The problem ultimately comes down to this: we don't know what you want unless you tell us.
You say that you expected "an answer explaining why, possibly involving analysis of the generated assembly". But you didn't ask for that. You never said anything that suggested that you were aware that the code you wrote is dysfunctional and therefore that you shouldn't expect it to behave similarly on different platforms. You didn't say "this is UB, but I'm curious as to why this particular UB elicited this particular response".
You just posted the question as though you were wholly and completely ignorant of the fact that your code is broken. And thus, people answered you as such.
If you want to investigate the low-level specifics of how a particular manifestation of undefined behavior works in a specific context, that is... fine I guess. But if that's what you're asking for, you need to be very specific that this is what you want. We need to know that you are aware that this code is bad and should not be written or relied upon.
This is mainly to prevent people who don't know better from thinking that this is supposed to work, that this is some kind of defined behavior that ought to accomplish something. If you're interested in exercising your curiosity about ABIs, specific compiler implementations, and undefined behavior, that's fine. But it needs to be done in a question that makes it clear that you are deliberately exploring this domain.

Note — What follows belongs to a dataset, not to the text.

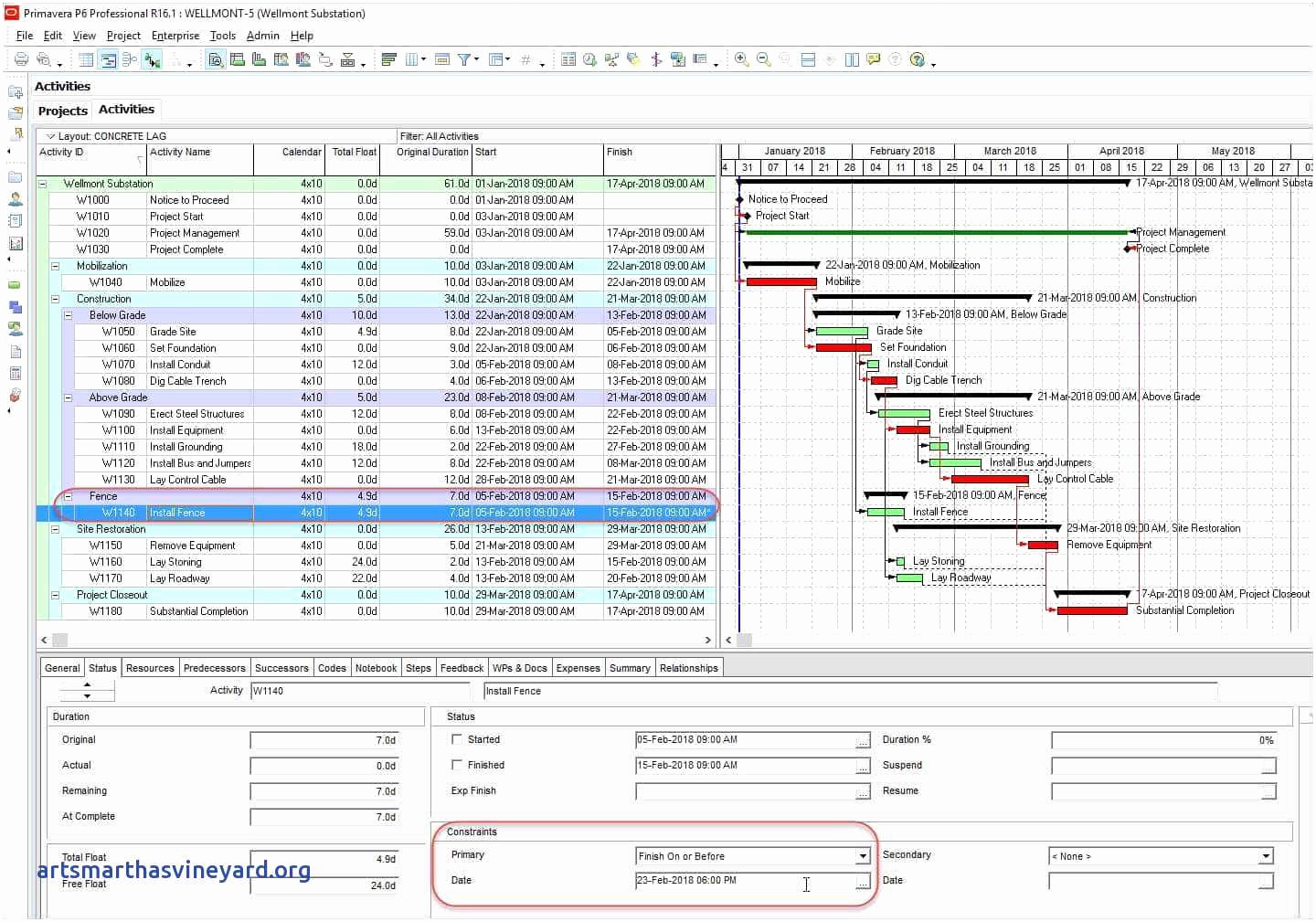Open the Primary constraint dropdown

pyautogui.click(x=862, y=856)
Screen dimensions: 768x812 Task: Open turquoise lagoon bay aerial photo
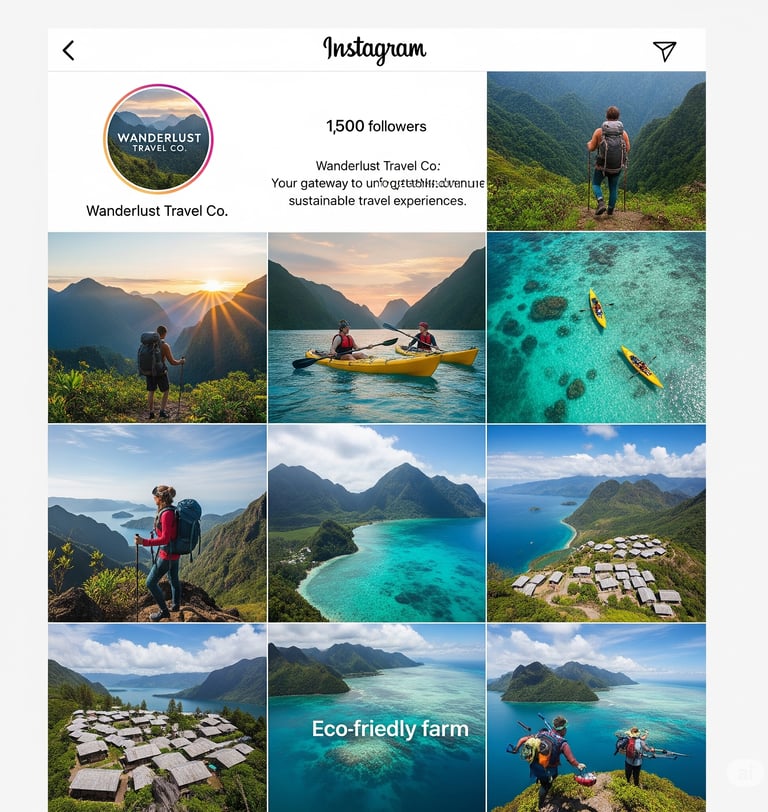click(x=376, y=523)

In many cases, it'd be more helpful to tell the user how exactly the code behaved that way
I disagree. Most users who ask a question that looks like yours do not need to know about these things, and should not know about these things at this point in their understanding of the language. People who screw up printf
formatting are almost always new users. What they need to know is "you put the values in the wrong place, and it looked the same because you screwed up".
Giving them a 2-page long screed about assembly, ABI, and so forth that explains why that specific thing happened in one case and happened differently on a different compiler is not what most such users need to see. That may be what you're asking for, but that's why you need to be specific that you are asking for it.